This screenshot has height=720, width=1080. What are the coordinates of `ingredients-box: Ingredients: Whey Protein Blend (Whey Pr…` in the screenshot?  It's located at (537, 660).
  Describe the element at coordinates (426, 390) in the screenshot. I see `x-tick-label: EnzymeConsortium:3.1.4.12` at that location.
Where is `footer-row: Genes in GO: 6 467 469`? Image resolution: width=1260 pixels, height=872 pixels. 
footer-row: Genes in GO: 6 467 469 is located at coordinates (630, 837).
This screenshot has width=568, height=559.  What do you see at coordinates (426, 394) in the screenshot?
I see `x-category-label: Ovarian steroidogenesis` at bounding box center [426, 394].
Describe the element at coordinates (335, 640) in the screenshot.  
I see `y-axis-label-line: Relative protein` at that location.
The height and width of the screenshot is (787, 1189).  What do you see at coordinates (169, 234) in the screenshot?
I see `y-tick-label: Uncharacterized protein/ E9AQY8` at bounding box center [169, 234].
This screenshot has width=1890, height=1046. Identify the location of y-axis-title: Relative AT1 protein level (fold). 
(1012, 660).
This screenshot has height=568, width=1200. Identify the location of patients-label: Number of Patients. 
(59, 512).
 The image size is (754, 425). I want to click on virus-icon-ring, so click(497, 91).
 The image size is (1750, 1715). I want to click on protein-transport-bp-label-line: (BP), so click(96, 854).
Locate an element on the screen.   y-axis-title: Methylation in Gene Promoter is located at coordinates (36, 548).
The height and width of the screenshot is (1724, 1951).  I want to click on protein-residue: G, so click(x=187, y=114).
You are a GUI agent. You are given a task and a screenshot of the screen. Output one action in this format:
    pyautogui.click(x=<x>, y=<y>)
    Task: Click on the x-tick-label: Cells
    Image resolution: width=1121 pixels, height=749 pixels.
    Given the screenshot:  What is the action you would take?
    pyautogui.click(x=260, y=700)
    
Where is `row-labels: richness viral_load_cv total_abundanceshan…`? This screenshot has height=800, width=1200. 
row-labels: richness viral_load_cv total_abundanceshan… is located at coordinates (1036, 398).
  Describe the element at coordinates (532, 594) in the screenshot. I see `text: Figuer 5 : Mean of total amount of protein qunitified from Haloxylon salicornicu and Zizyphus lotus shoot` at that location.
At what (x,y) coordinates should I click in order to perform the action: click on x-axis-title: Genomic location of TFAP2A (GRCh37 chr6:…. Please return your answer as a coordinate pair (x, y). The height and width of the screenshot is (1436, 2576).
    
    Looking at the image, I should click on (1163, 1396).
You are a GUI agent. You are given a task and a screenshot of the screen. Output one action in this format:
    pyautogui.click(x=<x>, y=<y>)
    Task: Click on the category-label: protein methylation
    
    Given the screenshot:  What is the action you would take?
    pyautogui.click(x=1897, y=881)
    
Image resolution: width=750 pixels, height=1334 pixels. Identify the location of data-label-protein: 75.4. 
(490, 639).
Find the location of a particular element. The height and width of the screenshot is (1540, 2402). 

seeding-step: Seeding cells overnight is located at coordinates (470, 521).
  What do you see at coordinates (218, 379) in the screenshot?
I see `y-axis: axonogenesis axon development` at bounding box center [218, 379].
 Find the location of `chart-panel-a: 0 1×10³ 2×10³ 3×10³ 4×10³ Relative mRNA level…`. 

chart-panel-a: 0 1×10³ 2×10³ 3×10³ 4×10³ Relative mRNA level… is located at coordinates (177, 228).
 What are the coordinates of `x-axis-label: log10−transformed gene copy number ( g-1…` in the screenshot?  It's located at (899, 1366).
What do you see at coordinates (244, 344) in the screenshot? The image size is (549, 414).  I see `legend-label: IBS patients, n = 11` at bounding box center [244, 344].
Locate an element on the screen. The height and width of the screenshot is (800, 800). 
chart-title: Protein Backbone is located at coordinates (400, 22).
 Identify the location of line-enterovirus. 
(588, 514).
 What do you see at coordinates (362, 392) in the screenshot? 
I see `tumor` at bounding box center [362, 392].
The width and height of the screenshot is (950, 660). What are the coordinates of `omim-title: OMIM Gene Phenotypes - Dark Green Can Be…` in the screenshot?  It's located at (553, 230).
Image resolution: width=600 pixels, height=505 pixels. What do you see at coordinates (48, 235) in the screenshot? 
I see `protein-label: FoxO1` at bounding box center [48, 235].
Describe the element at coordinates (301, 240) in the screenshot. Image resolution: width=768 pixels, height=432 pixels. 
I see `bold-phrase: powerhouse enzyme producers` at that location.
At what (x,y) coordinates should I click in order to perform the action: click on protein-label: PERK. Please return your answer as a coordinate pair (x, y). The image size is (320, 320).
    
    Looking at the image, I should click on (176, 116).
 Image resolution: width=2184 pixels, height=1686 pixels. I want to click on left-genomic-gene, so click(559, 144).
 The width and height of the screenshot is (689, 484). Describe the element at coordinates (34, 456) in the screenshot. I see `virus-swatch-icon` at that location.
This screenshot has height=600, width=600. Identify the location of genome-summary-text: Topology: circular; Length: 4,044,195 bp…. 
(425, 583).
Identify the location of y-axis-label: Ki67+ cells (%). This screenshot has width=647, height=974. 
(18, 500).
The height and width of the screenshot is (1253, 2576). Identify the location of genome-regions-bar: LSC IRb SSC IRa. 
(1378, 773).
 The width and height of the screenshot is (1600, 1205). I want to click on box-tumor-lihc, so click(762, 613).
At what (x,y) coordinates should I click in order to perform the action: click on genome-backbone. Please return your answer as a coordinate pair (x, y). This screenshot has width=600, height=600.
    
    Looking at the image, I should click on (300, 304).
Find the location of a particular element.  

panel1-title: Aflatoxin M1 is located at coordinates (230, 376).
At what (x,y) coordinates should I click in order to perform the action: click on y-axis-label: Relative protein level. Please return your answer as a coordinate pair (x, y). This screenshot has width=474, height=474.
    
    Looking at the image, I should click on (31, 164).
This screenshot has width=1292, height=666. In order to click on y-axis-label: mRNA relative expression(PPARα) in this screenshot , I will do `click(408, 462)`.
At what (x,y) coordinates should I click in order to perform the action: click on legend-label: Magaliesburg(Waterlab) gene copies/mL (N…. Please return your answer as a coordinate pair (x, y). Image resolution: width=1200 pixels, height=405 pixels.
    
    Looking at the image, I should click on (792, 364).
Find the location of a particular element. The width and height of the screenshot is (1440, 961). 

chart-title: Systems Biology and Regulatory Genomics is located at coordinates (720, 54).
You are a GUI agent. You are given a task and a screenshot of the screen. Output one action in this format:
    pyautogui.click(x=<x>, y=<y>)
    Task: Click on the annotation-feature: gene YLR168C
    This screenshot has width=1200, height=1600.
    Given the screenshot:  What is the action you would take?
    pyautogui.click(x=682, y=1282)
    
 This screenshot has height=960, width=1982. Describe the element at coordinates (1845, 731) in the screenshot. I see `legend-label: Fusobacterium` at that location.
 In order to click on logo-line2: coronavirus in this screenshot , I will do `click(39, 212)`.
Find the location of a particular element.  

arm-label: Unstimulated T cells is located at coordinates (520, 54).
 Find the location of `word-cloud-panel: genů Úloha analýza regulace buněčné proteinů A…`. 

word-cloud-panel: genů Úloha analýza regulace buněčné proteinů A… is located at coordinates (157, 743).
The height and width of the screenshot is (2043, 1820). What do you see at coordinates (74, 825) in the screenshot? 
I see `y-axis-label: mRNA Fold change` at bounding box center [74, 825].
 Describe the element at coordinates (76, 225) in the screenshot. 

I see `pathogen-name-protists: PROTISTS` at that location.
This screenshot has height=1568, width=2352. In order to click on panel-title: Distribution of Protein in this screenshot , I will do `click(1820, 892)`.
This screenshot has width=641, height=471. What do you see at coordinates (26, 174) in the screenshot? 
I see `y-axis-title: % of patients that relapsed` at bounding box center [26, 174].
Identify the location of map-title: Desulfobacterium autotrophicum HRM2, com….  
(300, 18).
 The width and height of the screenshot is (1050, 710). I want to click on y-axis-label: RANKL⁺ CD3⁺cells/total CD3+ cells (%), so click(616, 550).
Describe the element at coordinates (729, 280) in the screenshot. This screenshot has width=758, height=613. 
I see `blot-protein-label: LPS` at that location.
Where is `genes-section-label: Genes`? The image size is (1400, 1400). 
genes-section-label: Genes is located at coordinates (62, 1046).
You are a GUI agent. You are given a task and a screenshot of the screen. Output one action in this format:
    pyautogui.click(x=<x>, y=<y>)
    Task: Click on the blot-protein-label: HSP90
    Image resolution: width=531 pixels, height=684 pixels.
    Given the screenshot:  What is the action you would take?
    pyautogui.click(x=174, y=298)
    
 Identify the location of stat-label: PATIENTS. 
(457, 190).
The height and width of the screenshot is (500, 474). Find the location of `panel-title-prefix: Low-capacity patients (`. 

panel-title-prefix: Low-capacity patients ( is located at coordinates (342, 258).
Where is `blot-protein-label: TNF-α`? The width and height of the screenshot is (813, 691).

****************************************

Exercise goal — If a line in the material contains "will", show it.

Problem solution —
This screenshot has width=1292, height=666. In order to click on y-axis-label: mRNA relative expression(PPARα) in this screenshot , I will do `click(408, 462)`.
 In order to click on logo-line2: coronavirus in this screenshot , I will do `click(39, 212)`.
This screenshot has height=1568, width=2352. In order to click on panel-title: Distribution of Protein in this screenshot , I will do `click(1820, 892)`.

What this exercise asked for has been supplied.